Ah, Baseball’s Sad Lexicon.
What is The Chicago Cubs?

Next answer:
3. The New York Yankees all-time hits leader

Who is Derek Jeter?

  1. He was the first baseball player to be unanimously selected to the Hall of Fame.

Who is Mariano Rivera?

  1. When a batter strikes out, this position player is credited with a putout.

I’m gonna make a guess here, because a fielder usually gets the putout on other plays, and say

Who is the catcher?

Assuming I’m correct…
The new category is:
famous lines from plays (name the play)

  1. “Now is the winter of our discontent…”
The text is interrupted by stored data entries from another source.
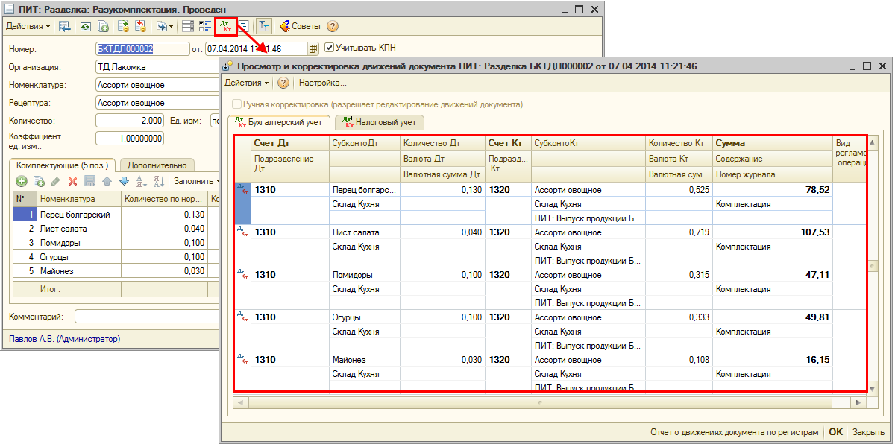Sort ascending in the Комплектующие toolbar
Viewport: 895px width, 447px height.
[141, 181]
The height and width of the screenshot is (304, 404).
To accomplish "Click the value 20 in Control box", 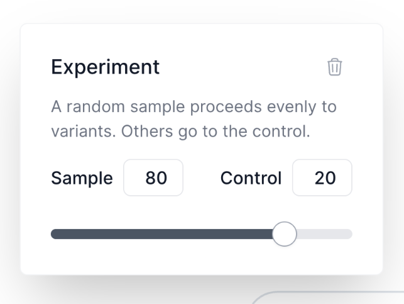I will (325, 178).
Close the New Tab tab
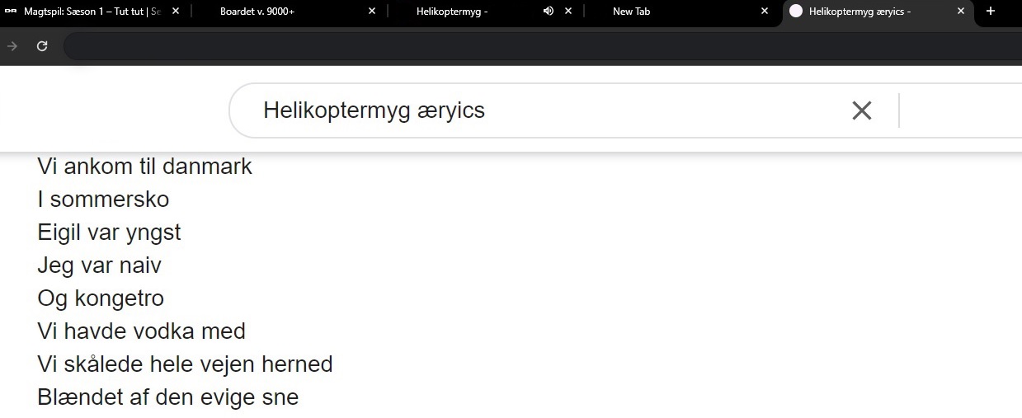1022x418 pixels. 765,12
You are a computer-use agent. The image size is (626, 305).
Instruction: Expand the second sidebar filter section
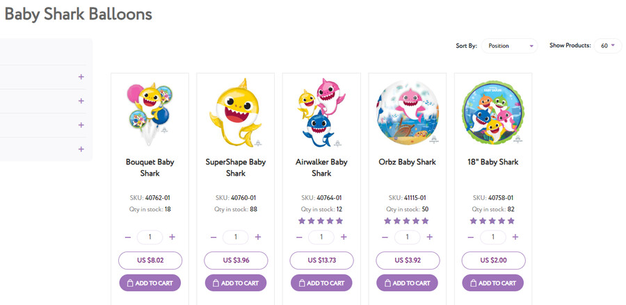[81, 101]
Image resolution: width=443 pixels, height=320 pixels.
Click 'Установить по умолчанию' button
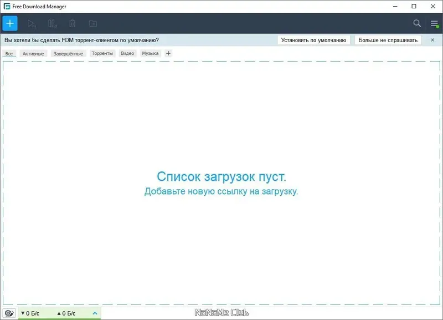coord(314,40)
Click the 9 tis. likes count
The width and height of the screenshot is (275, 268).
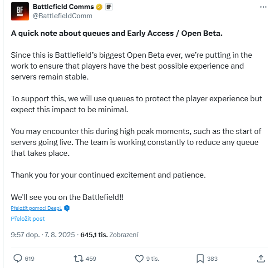pyautogui.click(x=152, y=258)
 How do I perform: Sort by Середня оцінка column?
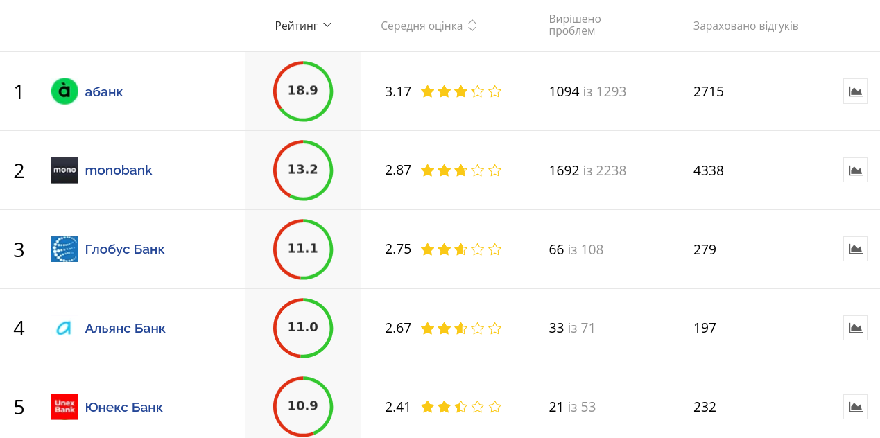429,26
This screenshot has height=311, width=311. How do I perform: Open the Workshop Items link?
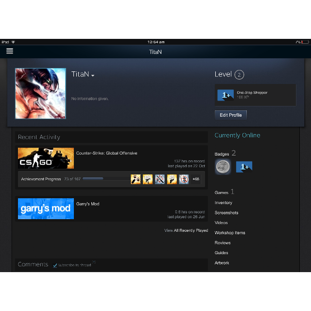coord(230,233)
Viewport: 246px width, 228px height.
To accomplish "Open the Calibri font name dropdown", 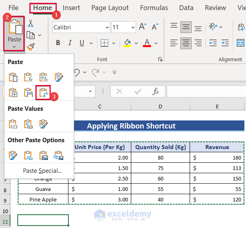I will pos(107,27).
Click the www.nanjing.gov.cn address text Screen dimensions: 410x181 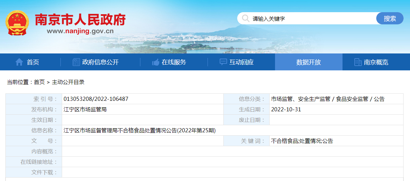(x=80, y=31)
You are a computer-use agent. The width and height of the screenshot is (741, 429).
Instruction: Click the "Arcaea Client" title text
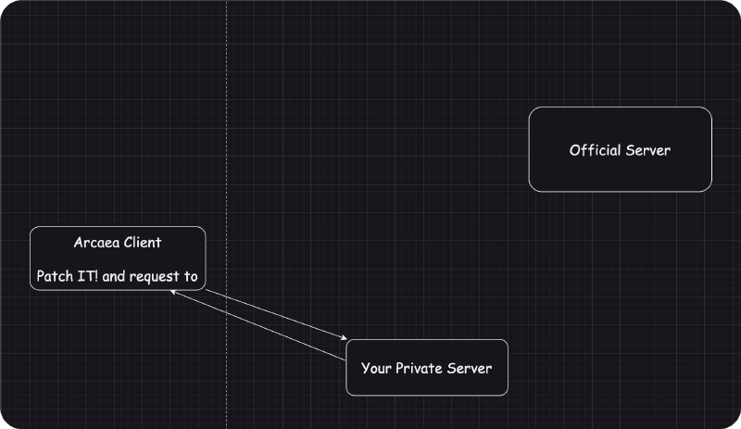click(x=118, y=243)
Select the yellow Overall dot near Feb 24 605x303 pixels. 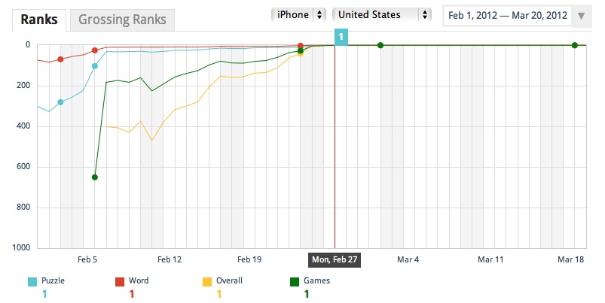300,54
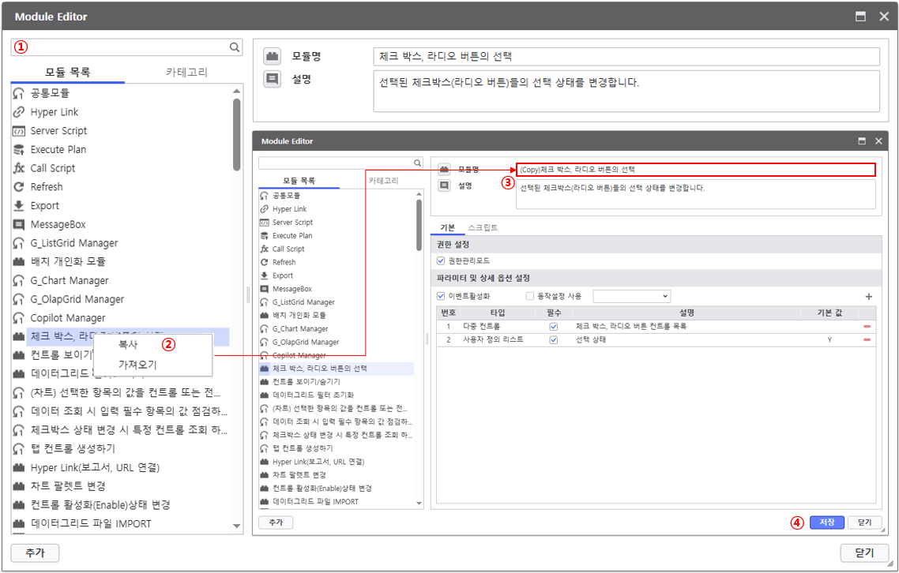
Task: Click the Call Script fx icon in outer list
Action: tap(19, 168)
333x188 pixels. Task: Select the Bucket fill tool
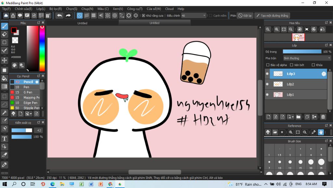point(5,78)
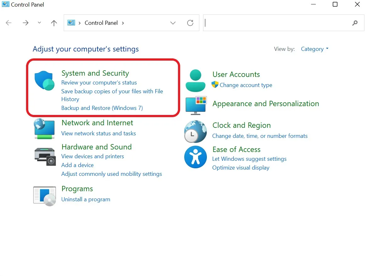Click the User Accounts person icon

[x=196, y=81]
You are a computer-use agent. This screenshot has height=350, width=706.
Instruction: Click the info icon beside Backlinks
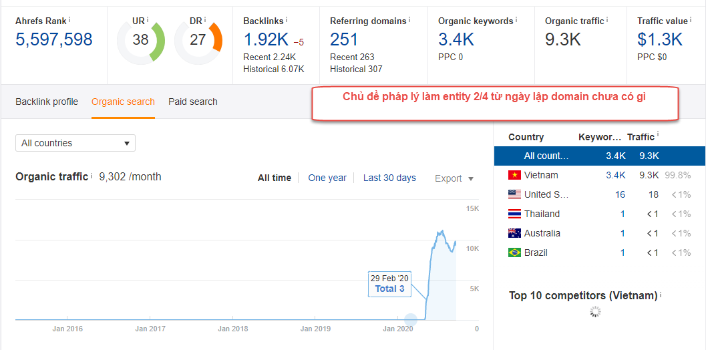tap(287, 19)
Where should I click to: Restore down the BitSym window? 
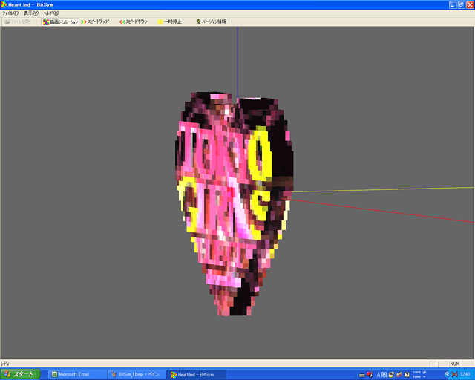461,4
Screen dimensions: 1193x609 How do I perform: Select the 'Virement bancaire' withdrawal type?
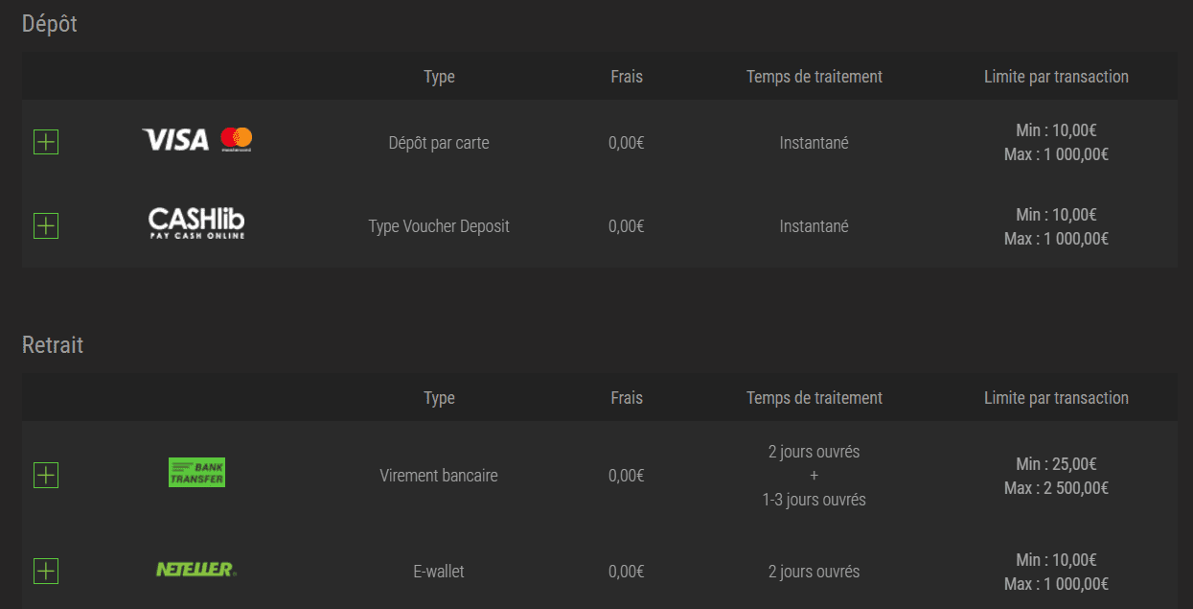(x=439, y=475)
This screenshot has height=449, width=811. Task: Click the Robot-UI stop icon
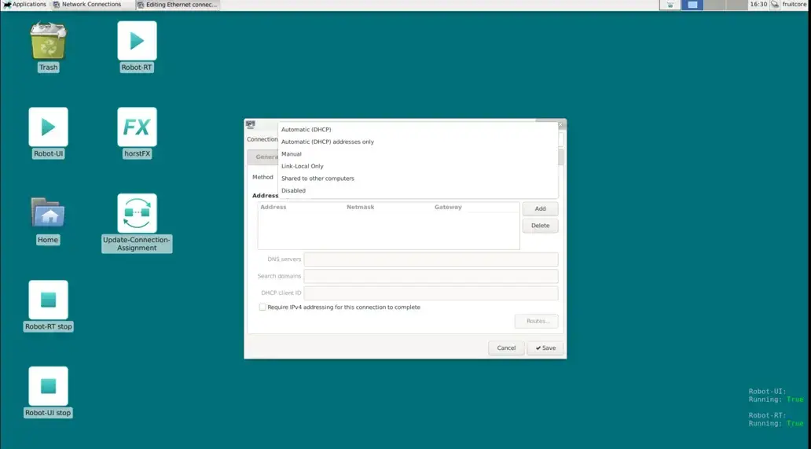[x=48, y=387]
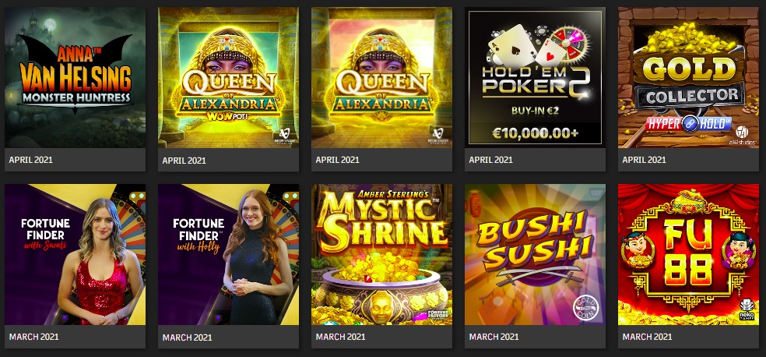Open the Bushi Sushi game tile

coord(535,254)
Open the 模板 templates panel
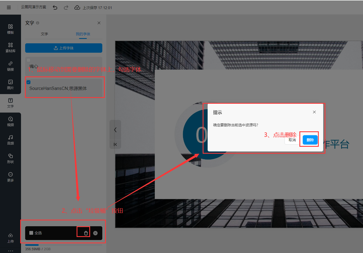Screen dimensions: 363x253 pos(11,29)
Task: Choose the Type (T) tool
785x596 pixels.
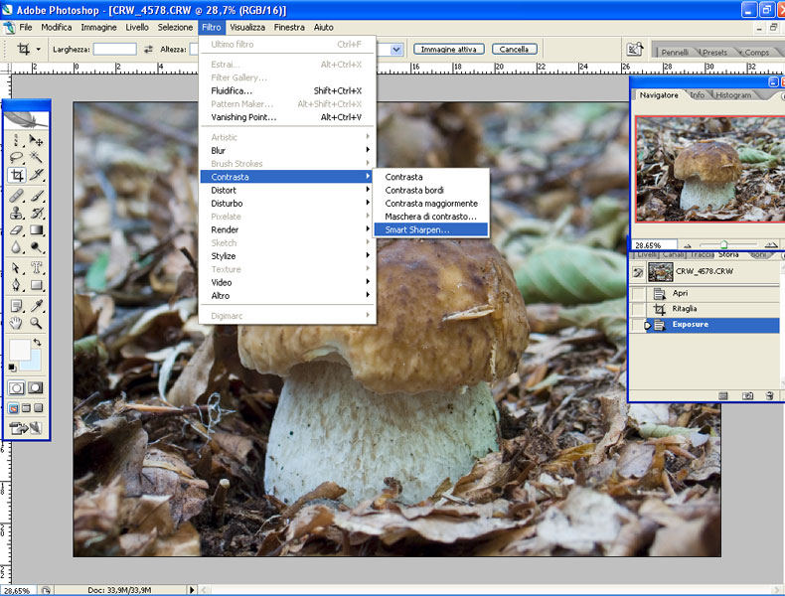Action: pos(37,268)
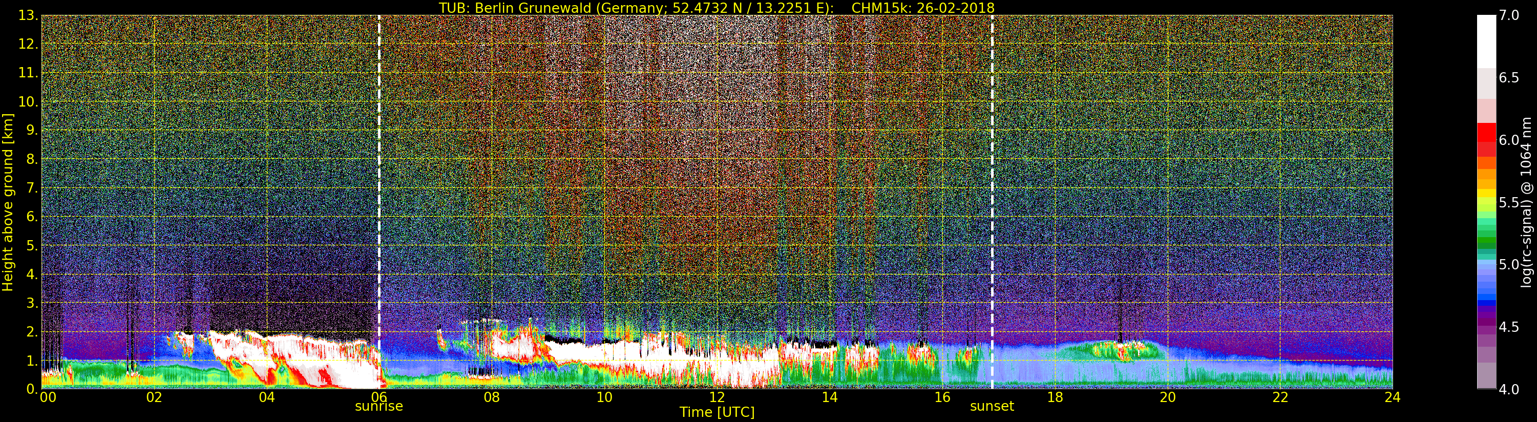Select the Time [UTC] axis label
Screen dimensions: 1537x422
pyautogui.click(x=717, y=412)
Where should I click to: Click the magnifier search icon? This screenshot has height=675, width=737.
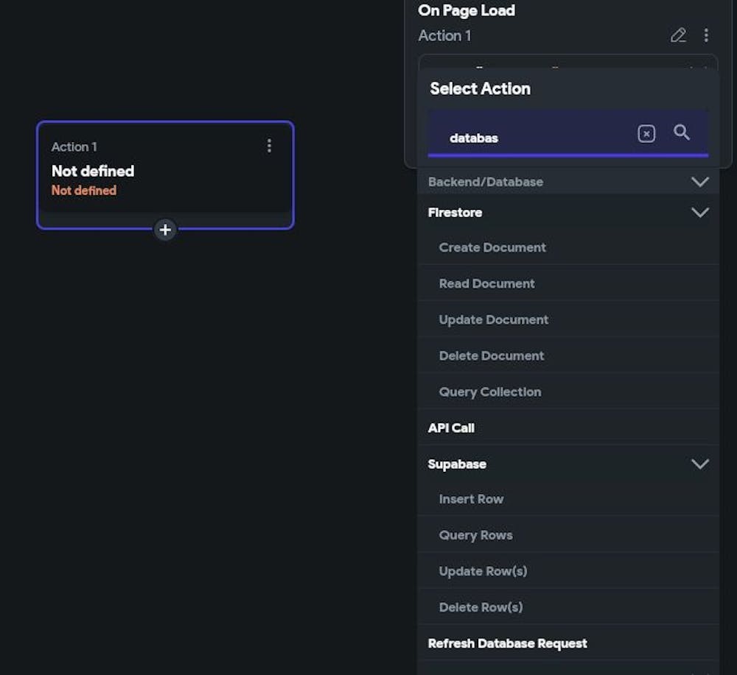[682, 132]
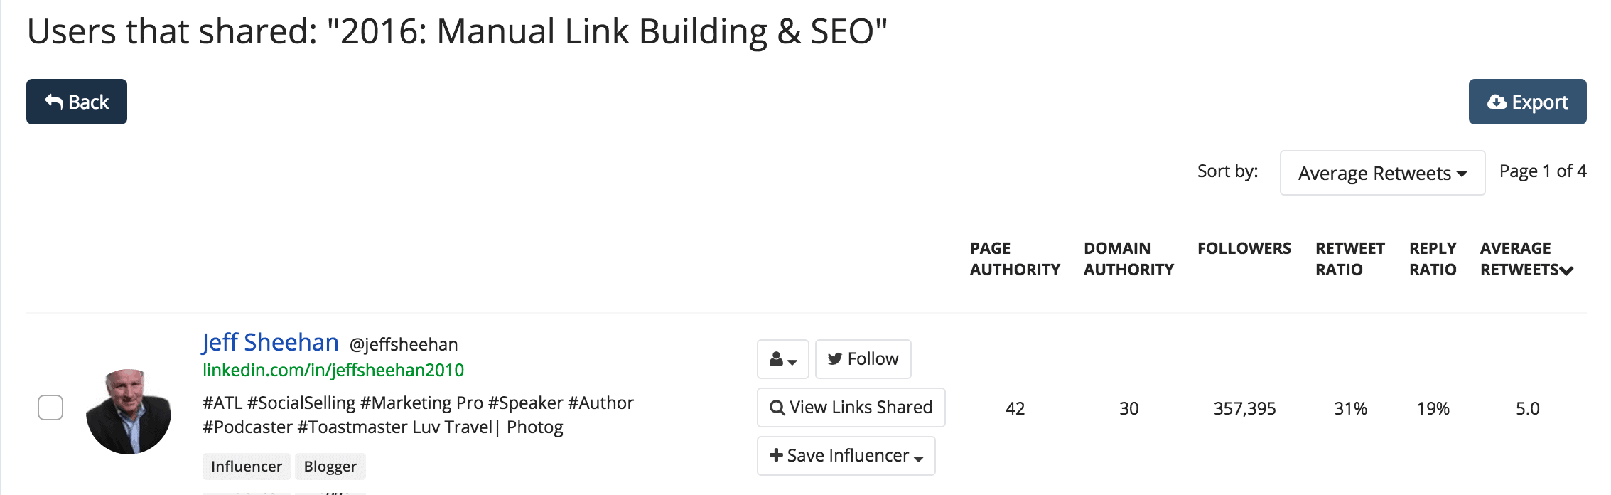The height and width of the screenshot is (495, 1611).
Task: Open the Average Retweets sort dropdown
Action: tap(1382, 173)
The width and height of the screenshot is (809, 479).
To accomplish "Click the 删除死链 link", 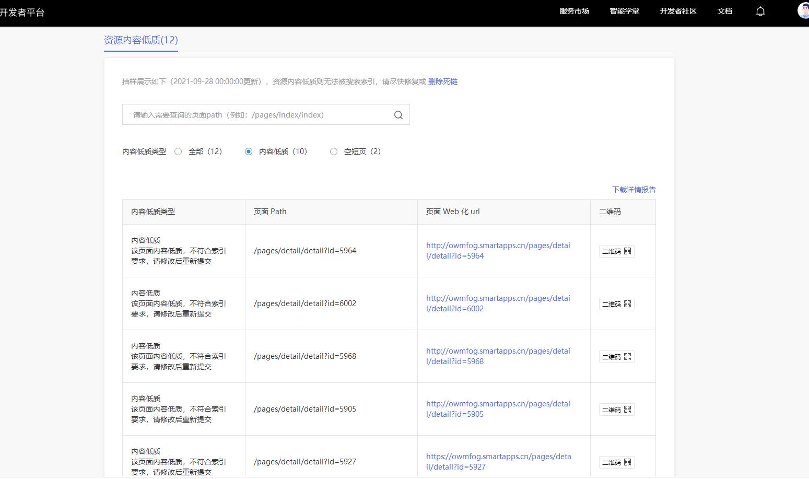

(Catcher is indeed correct.)

Okay, since “catcher” is correct, we’re going with Famous Lines from Plays.

What is Richard III?

  1. “I am now a checkerboard chick!”

We’ll, if no one else is in…
What is Hairspray?

  1. Kiss today goodbye, and point me towards tommorow.

What is “A Chorus Line”?

  1. I am the opposite of a stage magician. He gives you illusion that has the appearance of truth; I give you truth in the pleasant disguise of illusion.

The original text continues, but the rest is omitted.